■ **Your assignment**:
The reply should hold only the lines below from the one with "Click the Forms database icon" to the end, each copied exactly.
══ Source material
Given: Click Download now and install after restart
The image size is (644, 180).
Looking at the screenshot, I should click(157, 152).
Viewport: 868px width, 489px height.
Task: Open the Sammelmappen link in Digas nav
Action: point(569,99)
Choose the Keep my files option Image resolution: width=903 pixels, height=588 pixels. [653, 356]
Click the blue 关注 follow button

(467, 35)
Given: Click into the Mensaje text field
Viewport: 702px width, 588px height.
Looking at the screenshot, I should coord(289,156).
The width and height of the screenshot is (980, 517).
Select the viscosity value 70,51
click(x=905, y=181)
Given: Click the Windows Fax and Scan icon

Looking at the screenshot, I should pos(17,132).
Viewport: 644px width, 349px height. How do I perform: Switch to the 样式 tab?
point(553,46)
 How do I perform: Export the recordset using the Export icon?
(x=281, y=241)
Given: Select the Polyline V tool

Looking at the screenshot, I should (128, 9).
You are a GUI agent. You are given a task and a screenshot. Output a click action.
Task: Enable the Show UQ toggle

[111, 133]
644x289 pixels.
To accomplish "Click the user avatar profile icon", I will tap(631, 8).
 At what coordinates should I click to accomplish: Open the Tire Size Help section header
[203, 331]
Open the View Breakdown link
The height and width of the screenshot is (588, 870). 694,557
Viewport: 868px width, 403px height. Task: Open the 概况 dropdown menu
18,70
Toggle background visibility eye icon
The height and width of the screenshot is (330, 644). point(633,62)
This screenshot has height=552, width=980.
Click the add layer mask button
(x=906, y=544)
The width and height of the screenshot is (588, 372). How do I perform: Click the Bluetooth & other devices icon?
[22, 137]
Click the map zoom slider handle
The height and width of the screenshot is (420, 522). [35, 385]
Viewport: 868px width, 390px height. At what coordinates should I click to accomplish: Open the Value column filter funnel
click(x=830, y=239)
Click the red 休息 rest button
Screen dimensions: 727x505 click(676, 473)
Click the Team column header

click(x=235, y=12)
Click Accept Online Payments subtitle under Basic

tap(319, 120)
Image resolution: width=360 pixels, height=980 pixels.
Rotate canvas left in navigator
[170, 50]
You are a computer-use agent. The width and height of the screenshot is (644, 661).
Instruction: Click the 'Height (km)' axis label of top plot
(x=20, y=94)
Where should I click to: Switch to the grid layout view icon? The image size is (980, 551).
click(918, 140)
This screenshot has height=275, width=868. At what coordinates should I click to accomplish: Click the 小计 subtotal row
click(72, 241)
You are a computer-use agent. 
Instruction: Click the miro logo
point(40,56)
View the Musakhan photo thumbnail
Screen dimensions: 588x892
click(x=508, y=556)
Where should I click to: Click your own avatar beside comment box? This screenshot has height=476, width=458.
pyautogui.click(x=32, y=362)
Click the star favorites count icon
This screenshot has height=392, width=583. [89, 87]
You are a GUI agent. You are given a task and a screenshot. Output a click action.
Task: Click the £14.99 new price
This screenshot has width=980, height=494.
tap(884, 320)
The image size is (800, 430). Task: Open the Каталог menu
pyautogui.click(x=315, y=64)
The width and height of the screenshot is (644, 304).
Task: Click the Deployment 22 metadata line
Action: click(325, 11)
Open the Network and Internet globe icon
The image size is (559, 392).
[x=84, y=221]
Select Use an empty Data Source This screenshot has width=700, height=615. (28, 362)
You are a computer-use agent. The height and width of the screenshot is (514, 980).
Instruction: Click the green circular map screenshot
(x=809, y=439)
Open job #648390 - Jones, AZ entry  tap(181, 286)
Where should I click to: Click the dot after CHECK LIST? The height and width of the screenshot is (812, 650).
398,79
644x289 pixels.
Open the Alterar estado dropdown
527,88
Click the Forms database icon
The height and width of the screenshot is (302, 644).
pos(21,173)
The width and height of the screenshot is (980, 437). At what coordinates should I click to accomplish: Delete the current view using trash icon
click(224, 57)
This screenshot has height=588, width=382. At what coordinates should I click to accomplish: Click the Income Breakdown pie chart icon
════
■ **Finished task**:
Click the Forms database icon
The height and width of the screenshot is (302, 644).
pos(21,173)
The width and height of the screenshot is (980, 437). At what coordinates should I click to accomplish: Delete the current view using trash icon
click(224, 57)
This screenshot has height=588, width=382. At what coordinates should I click to accomplish: Click the Income Breakdown pie chart icon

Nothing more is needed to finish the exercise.